You also can find non-genetically modified organism (GMO) labels, verified by the Non-GMO Project, on some foods.

But if we’re looking for genetically engineered (GE) ingredients identified on the label, we’ll have to wait. The food industry has a history of resisting transparency through mandatory labels. Label changes often are forged only after years of consumer pressure, industry arguments and legislation.

label battles infographic

Oversight origins

Imagine a time when a jar of tomatoes might not have contained any tomatoes. After the Civil War, the U.S. Department of Agriculture (USDA) was new, and cans, cardboard boxes and graphic labels recently had been invented.

Chemical preservatives and toxic colors were unregulated. Lead added color to cheese. Cottonseed oil passed for olive oil. Chalk adulterated flour, and Plaster of Paris might have lurked in mashed potatoes. People couldn’t be sure if coffee and tea were real.

Under the newly created USDA, scientists in the Division of Chemistry, forerunner of the Food and Drug Administration (FDA), investigated food safety. Chief chemist Harvey Wiley tested foods and investigated additives for purity and safety. Wiley lectured at women’s clubs and business organizations across the country. He spoke out against adulterated foods and advocated changes in food laws.

Fueled by Wiley’s lectures, women started the Pure Food Movement in the 1870s. They wrote letters to state legislatures and sent petitions to Congress to prevent adulterated foods.
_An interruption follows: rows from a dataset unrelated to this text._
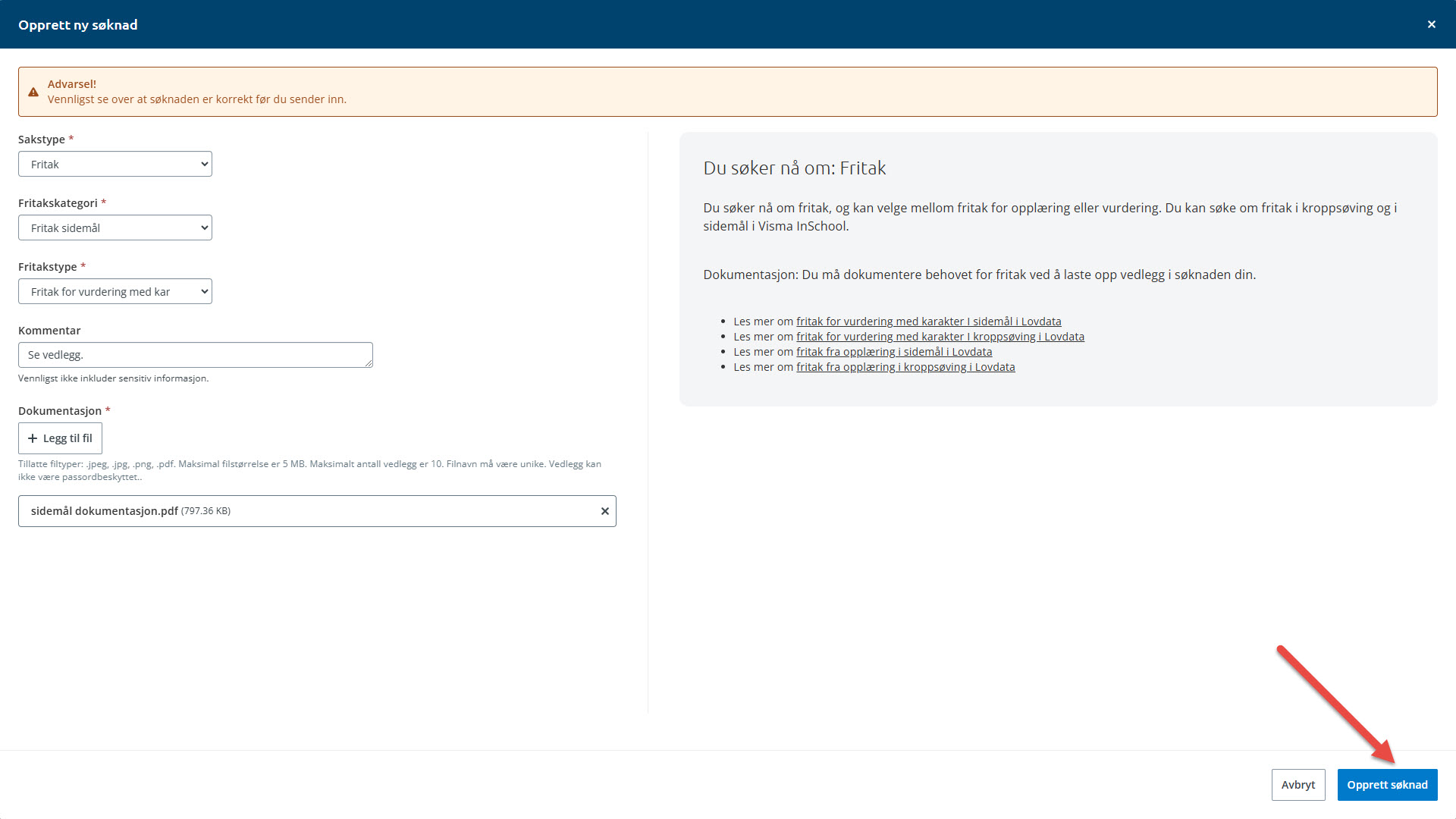Close the Opprett ny søknad dialog
This screenshot has width=1456, height=819.
(1431, 24)
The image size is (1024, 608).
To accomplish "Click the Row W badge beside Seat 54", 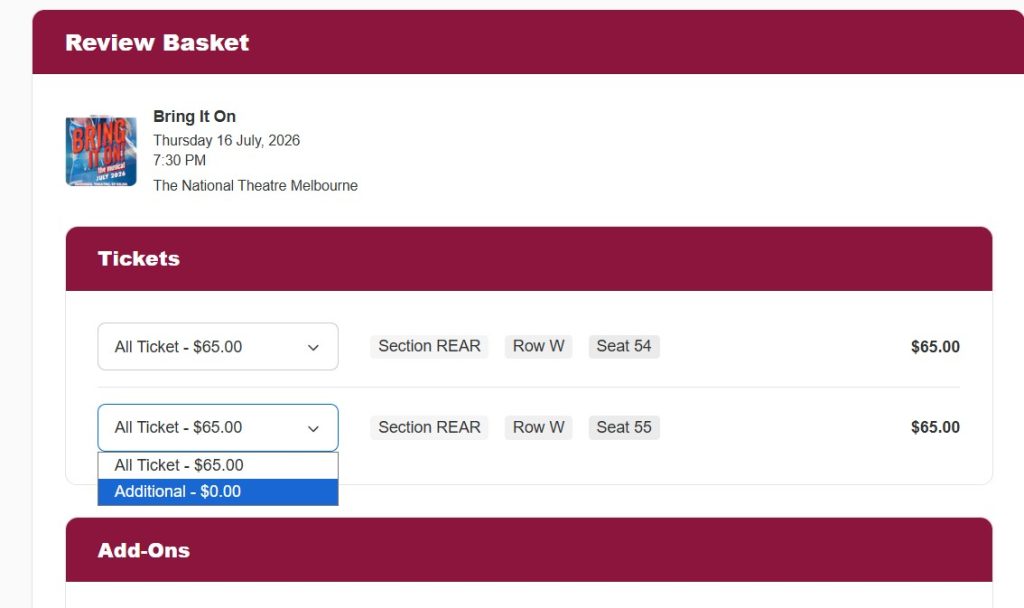I will click(x=538, y=346).
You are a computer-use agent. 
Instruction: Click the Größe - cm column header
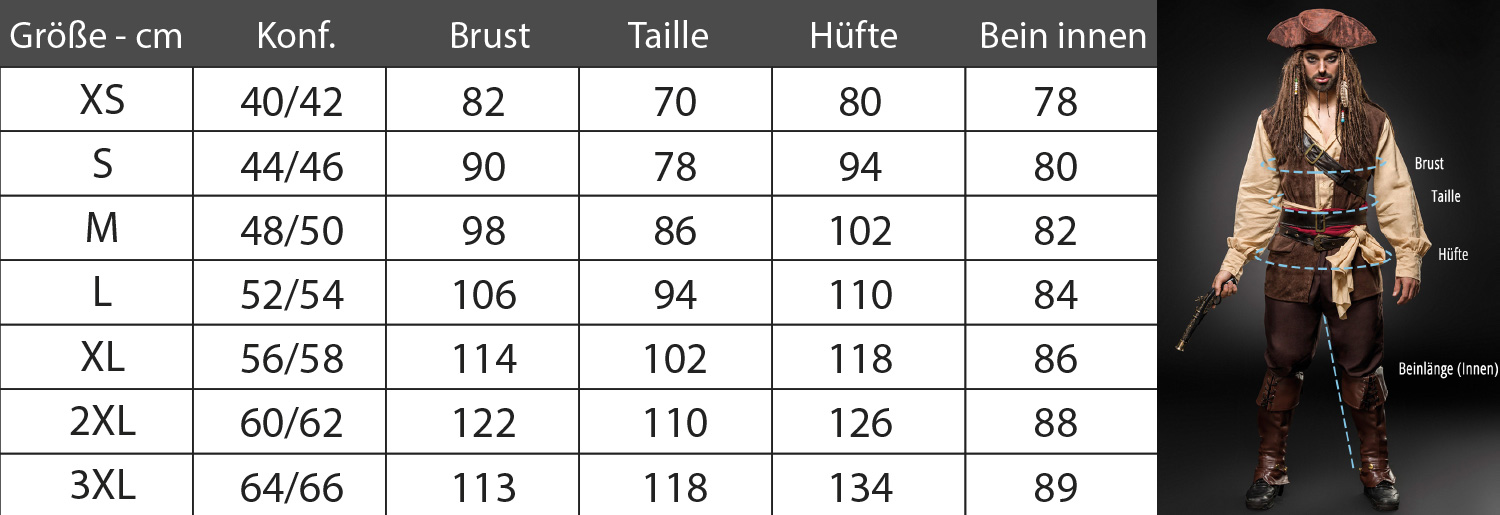click(x=96, y=36)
States passed a variety of food laws, but they were inconsistent.

Powerful industry lobbies formed. More than 200 bills to regulate food were defeated in Congress from 1879 to 1906. According to FDA historian Wallace F. Janssen, when Upton Sinclair’s novel, “The Jungle,” exposed the unregulated filth in Chicago’s meatpacking plants, public opinion shifted and the Food and Drug Act of 1906 was passed.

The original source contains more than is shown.